Jamais de la vie

Pierre Jolivet, 2014 (France)




Après la crise… C’est la crise. Il y a dix ans Franck a perdu son travail dans un plan de licenciement contre lequel malgré son double acharnement de délégué syndical et de fauteur de troubles il ne pouvait pas lutter. Usé, il a fini par se museler la gueule et aujourd’hui, avec un gilet de vigile, chaque nuit, il fait le tour d’un supermarché de petite ville de banlieue parisienne. Il tue le temps. Se traîne. Bricole. Se fait trois sous et boit. Il a 52 ans, voit de temps à autre sa conseillère de Pôle Emploi (qui n’est pas moins à plaindre que lui). Franck n’a aucune perspective sur rien. Et lorsqu’il punaise la fiche d’avenir qu’on vient de lui imprimer à Pôle Emploi et qui lui promet une retraite misérable à 70 ans plus Les restos du Cœur deux fois par semaine, on ne sait pas vraiment ce qu’il a en tête. On a du mal à croire que lui résilié prenne ce meilleur avenir professionnel possible comme un nouvel objectif à atteindre. Alors pourquoi le garder à la vue sur un mur vide au-dessus du lit ? On pense davantage à cette fiche comme une sorte de memento mori. Un flingue qu’il a confisqué au beau-frère trompé et déprimé est chez lui très à sa portée. Le titre du film lui-même, Jamais de la vie, exclut tout : une retraite à 60 ans, la possibilité de s’en sortir, le bonheur… même par bribes. Jamais de la vie exclut surtout une happy end.

Pierre Jolivet cerne adroitement ses personnages et les acteurs qu’il met en scène sont justes. Valérie Bonneton, la fille de Pôle Emploi qui s’en sort comme elle peu et que Franck séduirait presque, est ici à contre-emploi* simplement touchante. Marc Zinga** qui cache ses propres problèmes derrière une bonne humeur entraînante et avec qui Franck aurait pu devenir ami, est un second rôle en trompe-l’œil, plus profond qu’il n’y parait. Olivier Gourmet lui, ce Franck abîmé, corps pourtant encore capable d’encaisser (L’exercice de l’État, Pierre Schoeller, 2011), est toujours convaincant. Jamais de la vie comme d’autres films de Jolivet montre une humanité toujours oppressée par le contexte économique qui la soumet (Fred, 1997, Ma petite entreprise, 1999, La très très grande entreprise, 2008). Un peu comme si les Dardenne avaient mis un cuir sur les épaules, il introduit aussi une intrigue, à la manière d’un polar, avec une poignée de voyous et une attaque de banque au 4×4. Le suspense attenant se mêle d’abord étroitement à l’attente de Franck et à ses errances nocturnes sur le parking désert. Puis c’est la dernière montée d’adrénaline.

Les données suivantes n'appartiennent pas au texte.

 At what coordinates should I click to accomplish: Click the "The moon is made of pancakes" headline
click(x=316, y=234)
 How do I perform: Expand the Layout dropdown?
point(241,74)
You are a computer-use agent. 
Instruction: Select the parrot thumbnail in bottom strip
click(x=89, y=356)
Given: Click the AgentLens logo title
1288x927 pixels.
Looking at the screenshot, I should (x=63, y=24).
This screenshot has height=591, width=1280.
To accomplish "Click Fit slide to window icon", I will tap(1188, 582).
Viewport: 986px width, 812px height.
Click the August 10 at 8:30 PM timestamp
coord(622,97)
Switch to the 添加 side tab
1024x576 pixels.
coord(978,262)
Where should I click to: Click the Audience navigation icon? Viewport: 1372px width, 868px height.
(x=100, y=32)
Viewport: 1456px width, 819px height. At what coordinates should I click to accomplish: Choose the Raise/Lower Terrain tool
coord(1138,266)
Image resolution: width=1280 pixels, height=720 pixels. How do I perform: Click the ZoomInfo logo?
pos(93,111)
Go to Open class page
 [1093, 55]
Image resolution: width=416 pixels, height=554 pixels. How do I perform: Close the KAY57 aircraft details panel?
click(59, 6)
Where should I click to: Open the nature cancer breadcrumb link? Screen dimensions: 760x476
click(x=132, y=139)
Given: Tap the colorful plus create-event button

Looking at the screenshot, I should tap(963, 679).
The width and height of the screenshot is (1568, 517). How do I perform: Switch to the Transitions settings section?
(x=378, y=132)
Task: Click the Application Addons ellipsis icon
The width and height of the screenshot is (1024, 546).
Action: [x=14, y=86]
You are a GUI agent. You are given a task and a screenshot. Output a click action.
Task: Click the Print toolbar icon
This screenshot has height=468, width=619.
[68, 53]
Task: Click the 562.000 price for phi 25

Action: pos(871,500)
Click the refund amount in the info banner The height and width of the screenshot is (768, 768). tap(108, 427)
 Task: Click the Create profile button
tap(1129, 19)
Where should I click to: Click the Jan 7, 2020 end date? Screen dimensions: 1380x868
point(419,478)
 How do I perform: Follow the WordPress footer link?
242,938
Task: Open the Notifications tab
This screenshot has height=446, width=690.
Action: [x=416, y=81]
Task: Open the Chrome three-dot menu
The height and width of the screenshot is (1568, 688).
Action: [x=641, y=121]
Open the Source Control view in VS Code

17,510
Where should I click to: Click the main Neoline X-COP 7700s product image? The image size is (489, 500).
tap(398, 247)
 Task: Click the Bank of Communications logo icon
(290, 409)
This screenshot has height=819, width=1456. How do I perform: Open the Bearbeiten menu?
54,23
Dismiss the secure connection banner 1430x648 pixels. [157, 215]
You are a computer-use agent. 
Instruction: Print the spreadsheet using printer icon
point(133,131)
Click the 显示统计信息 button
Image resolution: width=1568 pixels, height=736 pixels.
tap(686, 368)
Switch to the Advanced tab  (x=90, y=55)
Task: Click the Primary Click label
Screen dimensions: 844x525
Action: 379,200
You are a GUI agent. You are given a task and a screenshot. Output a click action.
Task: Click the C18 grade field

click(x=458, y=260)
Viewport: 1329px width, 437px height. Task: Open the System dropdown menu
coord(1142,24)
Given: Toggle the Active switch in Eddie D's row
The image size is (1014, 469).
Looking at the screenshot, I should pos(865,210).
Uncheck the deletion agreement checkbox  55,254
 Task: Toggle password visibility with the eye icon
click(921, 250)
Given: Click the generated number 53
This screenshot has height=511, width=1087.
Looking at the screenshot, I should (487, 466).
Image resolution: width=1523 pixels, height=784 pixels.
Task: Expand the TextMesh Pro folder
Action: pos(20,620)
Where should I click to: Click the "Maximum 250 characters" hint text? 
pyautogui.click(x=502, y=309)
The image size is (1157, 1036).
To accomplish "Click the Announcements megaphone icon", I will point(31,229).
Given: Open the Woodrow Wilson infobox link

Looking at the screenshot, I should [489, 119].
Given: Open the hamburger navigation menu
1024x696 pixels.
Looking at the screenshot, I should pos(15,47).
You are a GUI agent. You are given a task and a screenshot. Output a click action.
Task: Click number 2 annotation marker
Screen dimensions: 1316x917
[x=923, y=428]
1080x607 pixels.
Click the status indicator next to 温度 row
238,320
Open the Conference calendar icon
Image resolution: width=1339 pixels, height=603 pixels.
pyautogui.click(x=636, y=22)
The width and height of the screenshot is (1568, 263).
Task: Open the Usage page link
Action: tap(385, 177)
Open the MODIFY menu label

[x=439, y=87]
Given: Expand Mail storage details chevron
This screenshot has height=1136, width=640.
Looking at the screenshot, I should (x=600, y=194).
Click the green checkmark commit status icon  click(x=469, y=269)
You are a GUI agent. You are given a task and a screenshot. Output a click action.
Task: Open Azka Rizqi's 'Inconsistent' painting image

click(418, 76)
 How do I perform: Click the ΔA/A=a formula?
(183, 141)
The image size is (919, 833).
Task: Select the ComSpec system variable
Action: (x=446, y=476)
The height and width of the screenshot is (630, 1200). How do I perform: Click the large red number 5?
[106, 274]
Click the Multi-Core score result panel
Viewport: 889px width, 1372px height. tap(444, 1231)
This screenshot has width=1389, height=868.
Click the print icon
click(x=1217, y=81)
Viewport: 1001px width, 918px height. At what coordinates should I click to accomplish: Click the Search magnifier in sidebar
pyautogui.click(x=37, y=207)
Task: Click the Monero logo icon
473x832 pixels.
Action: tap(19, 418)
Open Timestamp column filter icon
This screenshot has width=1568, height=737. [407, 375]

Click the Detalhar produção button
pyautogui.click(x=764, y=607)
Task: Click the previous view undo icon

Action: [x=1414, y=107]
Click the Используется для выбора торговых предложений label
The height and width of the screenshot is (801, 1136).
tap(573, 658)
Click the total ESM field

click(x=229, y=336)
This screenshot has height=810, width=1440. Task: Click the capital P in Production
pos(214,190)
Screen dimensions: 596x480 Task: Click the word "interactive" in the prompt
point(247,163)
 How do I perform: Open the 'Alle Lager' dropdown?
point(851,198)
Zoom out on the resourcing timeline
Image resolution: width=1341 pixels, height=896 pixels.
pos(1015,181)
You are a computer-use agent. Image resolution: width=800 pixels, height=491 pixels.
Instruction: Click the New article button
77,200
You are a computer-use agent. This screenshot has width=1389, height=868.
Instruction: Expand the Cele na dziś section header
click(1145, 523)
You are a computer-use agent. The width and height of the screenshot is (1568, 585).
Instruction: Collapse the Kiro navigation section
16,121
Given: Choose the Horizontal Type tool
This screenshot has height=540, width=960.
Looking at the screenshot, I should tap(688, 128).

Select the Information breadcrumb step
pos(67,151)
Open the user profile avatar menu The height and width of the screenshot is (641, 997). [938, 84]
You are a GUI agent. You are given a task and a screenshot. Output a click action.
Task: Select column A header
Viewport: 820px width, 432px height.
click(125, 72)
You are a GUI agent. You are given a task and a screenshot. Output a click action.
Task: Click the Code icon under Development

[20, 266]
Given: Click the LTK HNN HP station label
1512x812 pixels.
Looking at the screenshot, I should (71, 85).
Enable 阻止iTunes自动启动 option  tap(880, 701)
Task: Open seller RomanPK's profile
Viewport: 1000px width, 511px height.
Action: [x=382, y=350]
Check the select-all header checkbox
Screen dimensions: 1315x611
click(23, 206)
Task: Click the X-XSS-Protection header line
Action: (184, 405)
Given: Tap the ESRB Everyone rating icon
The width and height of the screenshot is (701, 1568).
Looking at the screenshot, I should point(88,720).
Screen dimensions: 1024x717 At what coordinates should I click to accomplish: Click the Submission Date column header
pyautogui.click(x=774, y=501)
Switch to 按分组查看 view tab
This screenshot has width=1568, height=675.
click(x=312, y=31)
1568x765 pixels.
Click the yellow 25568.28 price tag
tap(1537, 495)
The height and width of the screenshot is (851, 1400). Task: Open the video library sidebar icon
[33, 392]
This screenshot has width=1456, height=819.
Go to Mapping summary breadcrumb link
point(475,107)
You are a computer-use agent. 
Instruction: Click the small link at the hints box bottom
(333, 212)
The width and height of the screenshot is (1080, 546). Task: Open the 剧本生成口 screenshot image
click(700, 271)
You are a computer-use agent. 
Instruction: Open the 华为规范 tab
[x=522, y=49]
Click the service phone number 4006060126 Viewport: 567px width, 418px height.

Néanmoins, sans cette action-là, le Franck de Gourmet c’est un peu le personnage qu’incarnait Gustav Kervern, Antoine, dans le joli film de Pierre Salvadori, Dans la cour (2014). Tous deux se sont recyclés et sont chargés de surveillance (de gardiennage d’immeuble pour Antoine). Tous deux sont épuisés et refermés sur eux-mêmes. Toutefois, tous deux n’ont jamais cessé d’aider les autres et donnent même l’impression d’y passer pour qu’un autre (ou qu’une autre) puisse revivre.




* Tante Micheline dans Le skylab de Julie Delpy, ou aux côtés de Dany Boon dans Supercondriaque, 2014, et Eyjafjallajökull, 2013.
** Qui lui enchaîne un premier rôle pour le chanteur Abd Al Malik dans Qu’Allah bénisse la France, 2014, et un tout petit autre dans un James Bond, 007 Spectre de Sam Mendes, 2015.